Yahudiliğin Kökenleri ve Küresel Gücü
Yahudilik Ortadoğu medeniyetinin binlerce yıllık tarihinin içinden süzülerek gelen bir sentezin ürünüdür. Yahudiler dindarlık hamuru içinde şekillenmiş olmasına rağmen yaşama rasyonel açıdan bakan bir kültürün ürünüdür. Yahudiler tek tanrılı dinlere, dünyanın ekonomik işleyiş düzenine, kendi dışındaki kültürlere oldukça büyük katkıda bulunmuşlardır. Aşırı dindarlık ölçüleri içinde bile dünya yaşamlarındaki mücadelede rasyonel olmayı becerebilmişlerdir.
Yahudiliği anlamak bir ölçüde Ortadoğu medeniyetini, Hristiyanlığı, İslam’ı anlamak demektir.Yahudi tarihi, kültürü, dini, dünya görüşünü bilmeden ne ekonomi tarihini ne bugünkü ekonominin geldiği noktayı, dünyanının hangi güçlerin kontrolünde olduğunu, bu güçlerin politikalarını, perde arkasındaki ajandalarını kolay kolay kavrayamazsınız.
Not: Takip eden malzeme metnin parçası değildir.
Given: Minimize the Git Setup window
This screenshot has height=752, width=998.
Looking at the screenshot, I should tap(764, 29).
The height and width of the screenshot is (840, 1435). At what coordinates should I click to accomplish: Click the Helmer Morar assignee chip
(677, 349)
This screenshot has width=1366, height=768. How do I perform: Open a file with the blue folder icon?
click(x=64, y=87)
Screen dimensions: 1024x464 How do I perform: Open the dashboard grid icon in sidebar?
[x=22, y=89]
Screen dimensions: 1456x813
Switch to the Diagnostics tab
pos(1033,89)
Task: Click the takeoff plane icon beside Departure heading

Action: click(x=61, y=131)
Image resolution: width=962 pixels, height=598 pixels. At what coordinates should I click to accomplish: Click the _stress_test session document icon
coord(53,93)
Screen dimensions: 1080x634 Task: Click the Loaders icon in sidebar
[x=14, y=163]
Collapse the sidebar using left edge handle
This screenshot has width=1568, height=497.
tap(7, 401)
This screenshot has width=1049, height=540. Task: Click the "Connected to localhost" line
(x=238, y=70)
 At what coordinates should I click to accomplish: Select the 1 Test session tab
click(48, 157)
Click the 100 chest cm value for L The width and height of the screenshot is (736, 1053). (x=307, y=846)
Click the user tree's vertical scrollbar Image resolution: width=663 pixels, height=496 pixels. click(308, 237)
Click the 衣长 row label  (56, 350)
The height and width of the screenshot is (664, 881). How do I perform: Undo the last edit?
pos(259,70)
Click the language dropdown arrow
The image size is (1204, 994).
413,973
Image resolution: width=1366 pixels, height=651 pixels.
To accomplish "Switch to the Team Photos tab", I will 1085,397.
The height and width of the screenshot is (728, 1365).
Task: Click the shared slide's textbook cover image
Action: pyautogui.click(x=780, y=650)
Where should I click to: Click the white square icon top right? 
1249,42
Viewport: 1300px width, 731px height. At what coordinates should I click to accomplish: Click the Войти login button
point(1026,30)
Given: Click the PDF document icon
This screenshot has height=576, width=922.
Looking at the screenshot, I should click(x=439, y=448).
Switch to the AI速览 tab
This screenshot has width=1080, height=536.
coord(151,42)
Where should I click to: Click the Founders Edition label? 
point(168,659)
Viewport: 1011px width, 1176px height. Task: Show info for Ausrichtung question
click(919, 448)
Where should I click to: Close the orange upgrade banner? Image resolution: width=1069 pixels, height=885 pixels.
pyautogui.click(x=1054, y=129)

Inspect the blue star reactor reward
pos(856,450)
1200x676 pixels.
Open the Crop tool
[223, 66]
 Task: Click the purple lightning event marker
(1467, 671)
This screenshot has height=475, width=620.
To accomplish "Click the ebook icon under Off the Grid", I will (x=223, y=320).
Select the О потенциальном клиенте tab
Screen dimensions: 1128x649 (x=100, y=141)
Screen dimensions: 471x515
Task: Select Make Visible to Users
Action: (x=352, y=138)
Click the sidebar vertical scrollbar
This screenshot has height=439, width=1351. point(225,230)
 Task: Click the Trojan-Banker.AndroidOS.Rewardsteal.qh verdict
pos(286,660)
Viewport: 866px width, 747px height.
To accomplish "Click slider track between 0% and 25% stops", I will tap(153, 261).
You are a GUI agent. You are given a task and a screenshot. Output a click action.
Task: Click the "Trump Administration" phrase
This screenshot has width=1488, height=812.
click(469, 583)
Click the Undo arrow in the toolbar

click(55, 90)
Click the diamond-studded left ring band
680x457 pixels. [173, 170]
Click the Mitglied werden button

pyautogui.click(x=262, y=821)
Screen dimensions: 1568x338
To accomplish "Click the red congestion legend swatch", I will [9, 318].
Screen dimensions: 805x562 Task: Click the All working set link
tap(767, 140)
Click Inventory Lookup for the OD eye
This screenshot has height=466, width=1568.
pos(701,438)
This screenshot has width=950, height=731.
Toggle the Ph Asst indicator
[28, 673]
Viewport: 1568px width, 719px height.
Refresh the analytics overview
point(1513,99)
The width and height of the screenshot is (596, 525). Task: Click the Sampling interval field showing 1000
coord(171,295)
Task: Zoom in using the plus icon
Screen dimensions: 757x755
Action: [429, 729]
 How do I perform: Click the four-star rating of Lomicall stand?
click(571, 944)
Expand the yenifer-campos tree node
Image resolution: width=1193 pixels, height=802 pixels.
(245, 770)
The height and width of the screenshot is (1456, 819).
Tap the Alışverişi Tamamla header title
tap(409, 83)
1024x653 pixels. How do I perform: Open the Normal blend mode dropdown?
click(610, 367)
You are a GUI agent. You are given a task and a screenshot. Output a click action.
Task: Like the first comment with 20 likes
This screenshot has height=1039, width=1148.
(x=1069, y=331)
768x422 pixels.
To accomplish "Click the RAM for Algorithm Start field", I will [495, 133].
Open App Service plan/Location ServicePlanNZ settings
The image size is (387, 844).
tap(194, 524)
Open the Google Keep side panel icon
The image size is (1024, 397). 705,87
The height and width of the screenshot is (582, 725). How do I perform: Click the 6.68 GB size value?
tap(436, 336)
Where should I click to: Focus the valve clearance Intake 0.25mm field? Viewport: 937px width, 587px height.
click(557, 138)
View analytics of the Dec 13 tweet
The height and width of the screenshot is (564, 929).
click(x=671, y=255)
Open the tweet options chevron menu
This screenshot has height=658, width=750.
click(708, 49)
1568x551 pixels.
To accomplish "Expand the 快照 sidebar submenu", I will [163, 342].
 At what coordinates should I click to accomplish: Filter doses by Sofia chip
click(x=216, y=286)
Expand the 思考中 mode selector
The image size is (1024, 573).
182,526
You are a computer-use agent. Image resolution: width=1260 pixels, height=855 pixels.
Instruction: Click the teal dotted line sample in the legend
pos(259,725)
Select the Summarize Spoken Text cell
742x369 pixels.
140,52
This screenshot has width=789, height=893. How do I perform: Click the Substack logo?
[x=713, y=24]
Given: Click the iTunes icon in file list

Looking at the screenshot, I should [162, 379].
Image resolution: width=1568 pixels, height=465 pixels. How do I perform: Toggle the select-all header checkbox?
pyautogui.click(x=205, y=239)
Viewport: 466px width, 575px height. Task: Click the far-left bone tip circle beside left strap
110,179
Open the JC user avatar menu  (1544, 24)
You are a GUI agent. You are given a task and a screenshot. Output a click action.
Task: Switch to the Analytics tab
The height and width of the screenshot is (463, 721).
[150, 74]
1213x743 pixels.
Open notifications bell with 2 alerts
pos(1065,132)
Bütün bunların yanında Yahudilerin kendilerini ayrıcalıklı ırk olarak görmeleri, dinlerinin kendilerine özgü olduğuna inanmaları, kendi dışındaki kişi ve inanç sistemlerini daha aşağı görmeleri Yahudiliği evrensel bir din değil, kapalı bir çevrede kalan şövenist bir din yaparken; kendilerine olan tepkileri, yaşadıkları acıları ve dün ve bugün dünyada oluşan birçok sorunu da beraberinde getirmiştir. Dinsel inanç sistemleri Yahudileri şekillendirip bir arada tutmayı ve onların ticari hayatta başarılı olmalarını sağlarken çektikleri acıların da nedeni olmuştur.
Olayların kökenlerine inmeden ne inanç sistemleri ne külütürleri ne de bugün yaşadığımız dünyayı anlamak mümkün değildir. Yahudilerin tarihi de dünya tarihinin ve bugünün önemli bir parçasını teşkil etmektedir. Bu gerçeği iyi anlamak; küresel güçlerin kimler olduğunu ve tarihsel süreçte kapitalist sisteminin işleyişini de anlamaya yardımcı olacaktır.